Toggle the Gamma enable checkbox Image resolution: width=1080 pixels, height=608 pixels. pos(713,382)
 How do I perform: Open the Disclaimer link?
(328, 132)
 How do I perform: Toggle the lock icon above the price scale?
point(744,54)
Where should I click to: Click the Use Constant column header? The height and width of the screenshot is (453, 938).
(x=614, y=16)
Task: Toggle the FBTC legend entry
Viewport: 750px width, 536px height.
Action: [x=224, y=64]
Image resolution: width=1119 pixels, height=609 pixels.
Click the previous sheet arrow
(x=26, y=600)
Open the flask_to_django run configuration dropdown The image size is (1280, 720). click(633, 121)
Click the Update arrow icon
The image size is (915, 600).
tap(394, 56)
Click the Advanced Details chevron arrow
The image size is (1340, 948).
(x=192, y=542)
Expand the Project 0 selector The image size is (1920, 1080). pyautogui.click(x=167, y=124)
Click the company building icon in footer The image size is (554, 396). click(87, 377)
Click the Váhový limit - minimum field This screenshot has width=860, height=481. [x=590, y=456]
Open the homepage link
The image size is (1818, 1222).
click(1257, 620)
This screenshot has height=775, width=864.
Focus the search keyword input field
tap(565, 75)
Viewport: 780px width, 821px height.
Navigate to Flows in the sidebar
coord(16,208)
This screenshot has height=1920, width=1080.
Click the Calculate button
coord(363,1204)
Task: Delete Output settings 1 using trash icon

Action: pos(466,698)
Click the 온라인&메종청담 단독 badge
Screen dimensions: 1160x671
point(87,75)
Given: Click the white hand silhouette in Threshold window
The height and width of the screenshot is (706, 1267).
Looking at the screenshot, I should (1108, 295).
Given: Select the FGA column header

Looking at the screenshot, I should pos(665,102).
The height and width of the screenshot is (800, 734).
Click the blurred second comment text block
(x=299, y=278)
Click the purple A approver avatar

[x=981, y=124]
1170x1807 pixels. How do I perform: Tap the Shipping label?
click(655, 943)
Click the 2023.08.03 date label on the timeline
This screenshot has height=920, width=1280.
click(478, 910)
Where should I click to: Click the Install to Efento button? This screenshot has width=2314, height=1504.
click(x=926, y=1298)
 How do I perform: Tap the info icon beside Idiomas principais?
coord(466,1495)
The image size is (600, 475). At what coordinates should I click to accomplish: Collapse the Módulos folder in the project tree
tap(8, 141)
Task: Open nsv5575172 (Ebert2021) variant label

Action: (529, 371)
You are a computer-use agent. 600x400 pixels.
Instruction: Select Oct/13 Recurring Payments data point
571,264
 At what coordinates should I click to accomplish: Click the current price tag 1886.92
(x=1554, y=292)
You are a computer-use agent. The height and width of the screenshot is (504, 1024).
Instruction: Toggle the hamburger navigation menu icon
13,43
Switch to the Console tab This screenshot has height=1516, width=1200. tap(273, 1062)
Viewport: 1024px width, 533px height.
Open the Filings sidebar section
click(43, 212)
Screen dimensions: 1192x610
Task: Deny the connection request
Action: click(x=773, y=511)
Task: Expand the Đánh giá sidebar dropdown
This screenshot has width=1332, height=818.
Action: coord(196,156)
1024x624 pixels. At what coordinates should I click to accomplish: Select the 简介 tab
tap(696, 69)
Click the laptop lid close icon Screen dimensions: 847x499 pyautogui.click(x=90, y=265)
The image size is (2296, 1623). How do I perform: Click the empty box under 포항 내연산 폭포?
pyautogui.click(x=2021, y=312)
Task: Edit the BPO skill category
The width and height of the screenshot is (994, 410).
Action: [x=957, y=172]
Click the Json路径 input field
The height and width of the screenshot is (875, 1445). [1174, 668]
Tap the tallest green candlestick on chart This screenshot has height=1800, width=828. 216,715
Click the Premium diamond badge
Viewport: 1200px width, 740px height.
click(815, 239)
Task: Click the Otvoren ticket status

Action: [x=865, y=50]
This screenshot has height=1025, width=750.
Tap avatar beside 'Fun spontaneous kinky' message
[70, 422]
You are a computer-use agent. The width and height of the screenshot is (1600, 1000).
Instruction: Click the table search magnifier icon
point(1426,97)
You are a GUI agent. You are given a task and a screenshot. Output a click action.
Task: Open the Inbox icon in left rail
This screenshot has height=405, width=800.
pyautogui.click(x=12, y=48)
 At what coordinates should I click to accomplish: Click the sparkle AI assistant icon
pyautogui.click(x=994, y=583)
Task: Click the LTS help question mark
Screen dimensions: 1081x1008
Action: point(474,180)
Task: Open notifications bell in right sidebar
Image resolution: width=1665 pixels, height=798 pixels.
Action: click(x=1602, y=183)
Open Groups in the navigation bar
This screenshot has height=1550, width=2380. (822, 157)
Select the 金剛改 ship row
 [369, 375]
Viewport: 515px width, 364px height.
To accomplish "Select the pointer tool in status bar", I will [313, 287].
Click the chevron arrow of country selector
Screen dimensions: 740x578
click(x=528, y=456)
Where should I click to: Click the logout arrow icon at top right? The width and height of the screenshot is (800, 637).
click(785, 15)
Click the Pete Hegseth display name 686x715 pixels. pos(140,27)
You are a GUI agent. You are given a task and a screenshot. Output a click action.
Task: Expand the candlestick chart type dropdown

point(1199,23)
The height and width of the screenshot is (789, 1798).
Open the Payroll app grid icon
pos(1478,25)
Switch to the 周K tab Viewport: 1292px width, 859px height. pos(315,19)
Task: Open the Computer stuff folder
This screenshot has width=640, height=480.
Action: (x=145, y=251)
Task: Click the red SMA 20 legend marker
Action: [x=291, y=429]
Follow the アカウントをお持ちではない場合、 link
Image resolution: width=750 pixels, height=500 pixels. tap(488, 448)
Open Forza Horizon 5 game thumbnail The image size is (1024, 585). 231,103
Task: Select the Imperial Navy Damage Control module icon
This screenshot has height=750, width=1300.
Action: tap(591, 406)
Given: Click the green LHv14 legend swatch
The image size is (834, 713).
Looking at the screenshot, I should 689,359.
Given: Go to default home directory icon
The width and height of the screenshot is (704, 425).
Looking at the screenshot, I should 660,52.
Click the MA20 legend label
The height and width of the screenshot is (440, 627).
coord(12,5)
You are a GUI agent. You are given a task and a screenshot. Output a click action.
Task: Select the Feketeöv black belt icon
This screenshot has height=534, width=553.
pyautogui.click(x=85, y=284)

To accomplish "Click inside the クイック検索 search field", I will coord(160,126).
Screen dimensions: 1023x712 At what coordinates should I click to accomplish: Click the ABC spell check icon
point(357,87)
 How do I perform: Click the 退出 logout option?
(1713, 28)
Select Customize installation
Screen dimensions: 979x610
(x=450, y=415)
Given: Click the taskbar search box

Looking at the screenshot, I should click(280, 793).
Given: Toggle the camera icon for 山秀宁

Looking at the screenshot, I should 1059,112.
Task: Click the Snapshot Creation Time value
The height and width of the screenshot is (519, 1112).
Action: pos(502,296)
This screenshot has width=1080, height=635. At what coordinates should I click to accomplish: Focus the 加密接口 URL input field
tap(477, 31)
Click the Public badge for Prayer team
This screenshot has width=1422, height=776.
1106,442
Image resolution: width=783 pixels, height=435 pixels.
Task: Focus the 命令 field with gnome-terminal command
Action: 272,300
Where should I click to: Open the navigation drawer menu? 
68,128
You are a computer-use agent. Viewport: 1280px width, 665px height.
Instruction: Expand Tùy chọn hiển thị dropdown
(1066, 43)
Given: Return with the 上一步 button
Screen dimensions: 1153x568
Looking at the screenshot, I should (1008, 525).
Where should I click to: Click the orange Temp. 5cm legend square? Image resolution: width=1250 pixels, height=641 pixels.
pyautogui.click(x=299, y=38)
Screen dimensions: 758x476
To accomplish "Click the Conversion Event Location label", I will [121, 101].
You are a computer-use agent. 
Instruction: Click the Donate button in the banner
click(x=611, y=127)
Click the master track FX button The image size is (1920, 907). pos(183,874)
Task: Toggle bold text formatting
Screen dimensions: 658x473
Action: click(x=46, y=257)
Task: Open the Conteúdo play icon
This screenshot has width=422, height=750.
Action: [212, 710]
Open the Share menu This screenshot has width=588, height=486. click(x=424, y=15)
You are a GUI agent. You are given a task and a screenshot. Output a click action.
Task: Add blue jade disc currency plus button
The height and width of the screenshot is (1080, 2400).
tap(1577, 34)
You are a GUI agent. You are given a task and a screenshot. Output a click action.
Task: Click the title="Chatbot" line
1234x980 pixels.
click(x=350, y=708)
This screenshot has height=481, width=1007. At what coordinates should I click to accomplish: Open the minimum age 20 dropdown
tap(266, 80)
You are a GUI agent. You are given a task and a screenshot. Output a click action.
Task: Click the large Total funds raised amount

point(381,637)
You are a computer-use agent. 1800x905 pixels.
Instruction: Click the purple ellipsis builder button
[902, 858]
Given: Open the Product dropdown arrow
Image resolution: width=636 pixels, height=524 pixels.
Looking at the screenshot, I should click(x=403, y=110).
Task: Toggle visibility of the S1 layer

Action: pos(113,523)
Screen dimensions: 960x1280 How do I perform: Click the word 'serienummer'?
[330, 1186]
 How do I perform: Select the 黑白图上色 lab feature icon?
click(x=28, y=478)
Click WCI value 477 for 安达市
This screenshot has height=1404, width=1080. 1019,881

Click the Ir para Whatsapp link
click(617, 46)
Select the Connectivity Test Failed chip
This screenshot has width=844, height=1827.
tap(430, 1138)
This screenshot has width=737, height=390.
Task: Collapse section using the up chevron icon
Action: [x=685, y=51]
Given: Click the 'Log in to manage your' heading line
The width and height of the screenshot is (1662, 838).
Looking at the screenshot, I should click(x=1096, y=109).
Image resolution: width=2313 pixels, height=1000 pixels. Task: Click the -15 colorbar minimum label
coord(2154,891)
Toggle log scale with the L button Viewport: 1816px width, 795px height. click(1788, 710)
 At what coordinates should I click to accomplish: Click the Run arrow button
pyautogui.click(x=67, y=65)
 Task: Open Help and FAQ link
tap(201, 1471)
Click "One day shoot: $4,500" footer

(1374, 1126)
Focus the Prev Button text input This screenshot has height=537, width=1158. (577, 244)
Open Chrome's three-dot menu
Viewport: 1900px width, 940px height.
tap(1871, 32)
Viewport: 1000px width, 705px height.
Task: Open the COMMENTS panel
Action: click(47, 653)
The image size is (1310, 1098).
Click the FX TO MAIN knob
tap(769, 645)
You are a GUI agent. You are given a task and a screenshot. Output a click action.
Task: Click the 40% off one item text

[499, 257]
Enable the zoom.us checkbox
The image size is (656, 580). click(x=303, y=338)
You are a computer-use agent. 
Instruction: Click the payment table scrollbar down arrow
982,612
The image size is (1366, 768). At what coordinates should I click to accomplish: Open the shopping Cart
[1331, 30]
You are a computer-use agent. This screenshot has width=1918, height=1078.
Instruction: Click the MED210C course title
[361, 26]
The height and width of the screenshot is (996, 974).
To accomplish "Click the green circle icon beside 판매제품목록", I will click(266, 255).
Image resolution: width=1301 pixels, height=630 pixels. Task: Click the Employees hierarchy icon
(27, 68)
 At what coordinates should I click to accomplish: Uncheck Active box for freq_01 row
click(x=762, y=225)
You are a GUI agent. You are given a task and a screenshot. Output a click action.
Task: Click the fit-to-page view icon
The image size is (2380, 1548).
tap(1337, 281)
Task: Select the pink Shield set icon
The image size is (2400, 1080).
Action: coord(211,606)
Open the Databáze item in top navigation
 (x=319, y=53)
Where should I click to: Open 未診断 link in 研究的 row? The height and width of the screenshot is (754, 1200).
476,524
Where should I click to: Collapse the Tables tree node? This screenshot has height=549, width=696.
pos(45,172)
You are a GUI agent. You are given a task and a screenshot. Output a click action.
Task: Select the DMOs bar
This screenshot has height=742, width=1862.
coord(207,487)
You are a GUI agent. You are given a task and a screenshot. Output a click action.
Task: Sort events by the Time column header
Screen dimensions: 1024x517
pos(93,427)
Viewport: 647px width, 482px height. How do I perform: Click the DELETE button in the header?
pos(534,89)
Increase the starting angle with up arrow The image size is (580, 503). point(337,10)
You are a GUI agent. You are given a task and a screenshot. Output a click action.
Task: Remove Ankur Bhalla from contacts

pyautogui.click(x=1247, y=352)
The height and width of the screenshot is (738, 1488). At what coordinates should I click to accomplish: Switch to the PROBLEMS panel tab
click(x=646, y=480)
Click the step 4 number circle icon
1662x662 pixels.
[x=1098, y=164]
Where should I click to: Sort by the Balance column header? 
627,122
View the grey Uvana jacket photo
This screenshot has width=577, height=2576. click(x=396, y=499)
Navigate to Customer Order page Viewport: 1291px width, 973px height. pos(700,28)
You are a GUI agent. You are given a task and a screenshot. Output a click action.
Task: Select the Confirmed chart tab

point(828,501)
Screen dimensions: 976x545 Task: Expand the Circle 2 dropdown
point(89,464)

- **Required action**: Return only the lines between the one holding "Task: Edit the BPO skill category" and the one holding "Task: Open the Computer stuff folder", inclusive, exactly as they appear above.

- **Finished exercise**:
Task: Edit the BPO skill category
The width and height of the screenshot is (994, 410).
Action: [x=957, y=172]
Click the Json路径 input field
The height and width of the screenshot is (875, 1445). [1174, 668]
Tap the tallest green candlestick on chart This screenshot has height=1800, width=828. 216,715
Click the Premium diamond badge
Viewport: 1200px width, 740px height.
click(815, 239)
Task: Click the Otvoren ticket status

Action: [x=865, y=50]
This screenshot has height=1025, width=750.
Tap avatar beside 'Fun spontaneous kinky' message
[70, 422]
You are a computer-use agent. The width and height of the screenshot is (1600, 1000).
Instruction: Click the table search magnifier icon
point(1426,97)
You are a GUI agent. You are given a task and a screenshot. Output a click action.
Task: Open the Inbox icon in left rail
This screenshot has height=405, width=800.
pyautogui.click(x=12, y=48)
 At what coordinates should I click to accomplish: Click the sparkle AI assistant icon
pyautogui.click(x=994, y=583)
Task: Click the LTS help question mark
Screen dimensions: 1081x1008
Action: point(474,180)
Task: Open notifications bell in right sidebar
Image resolution: width=1665 pixels, height=798 pixels.
Action: click(x=1602, y=183)
Open Groups in the navigation bar
This screenshot has height=1550, width=2380. (822, 157)
Select the 金剛改 ship row
 [369, 375]
Viewport: 515px width, 364px height.
To accomplish "Select the pointer tool in status bar", I will [313, 287].
Click the chevron arrow of country selector
Screen dimensions: 740x578
click(x=528, y=456)
Where should I click to: Click the logout arrow icon at top right? The width and height of the screenshot is (800, 637).
click(785, 15)
Click the Pete Hegseth display name 686x715 pixels. pos(140,27)
You are a GUI agent. You are given a task and a screenshot. Output a click action.
Task: Expand the candlestick chart type dropdown

point(1199,23)
The height and width of the screenshot is (789, 1798).
Open the Payroll app grid icon
pos(1478,25)
Switch to the 周K tab Viewport: 1292px width, 859px height. pos(315,19)
Task: Open the Computer stuff folder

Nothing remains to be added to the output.